When finally Axl and Beatrice set off to find their son, the journey leads them along haunted waterways, into subterranean Roman ruins, up mountain ranges and through a monastery where the monks have developed a particularly gruesome method of mortifying their flesh. Ishiguro revels in these settings and the descriptive opportunities they provide. As in all his fiction, the careful, precise prose gathers force as it accrues, and the judicious use of detail builds a rich, enchanting world, even as its geography shifts and baffles.

Eventually the quest takes on an additional goal: to identify and destroy the source of the memory-depleting mist.

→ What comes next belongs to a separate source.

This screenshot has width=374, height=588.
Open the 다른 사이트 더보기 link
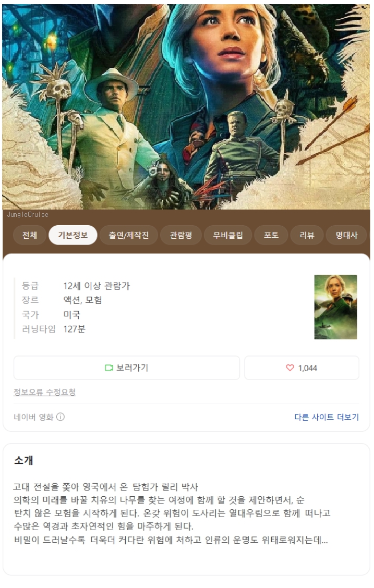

Different characters have different reasons to do so. Whereas Axl and Beatrice hope to revive memories of their life together, a young Saxon warrior has political motivations for dispelling the fog and awakening memory on a much larger scale. Here, Ishiguro taps into one of the great recurring themes of his work: the role of national or cultural memory and its influence on individual lives. Forgetfulness helps a society live with its past sins and forgive the sins inflicted upon it; when that fog is dispelled, the consequences may be cataclysmic. Memory keeps grudges burning. In love and in war, it can act as a fatal toxin: Be careful, the novel warns, what you choose to remember – and what buried giants you set out to unearth.

The story intensifies as it nears the climax and as these ideas come into sharper relief; the concluding scenes are very powerful. But Axl and Beatrice's journey does take a while to hit its stride; even readers accustomed to the Ishiguro pace may find the early scenes slow. The quasi-archaic turns of phrase take a bit of getting used to, and some aspects of the dialogue can be mildly cloying, including Axl's incessant use of "princess," his pet name for Beatrice. But these early distractions are minor and well worth enduring. Once its spell takes hold, The Buried Giant is vivid, tense, thoughtful and moving – and entirely worthy of Ishiguro's formidable oeuvre.

Peter Norman is the author of a novel, Emberton, as well as three collections of poetry, the most recent of which, The Gun That Starts the Race, will be published in May.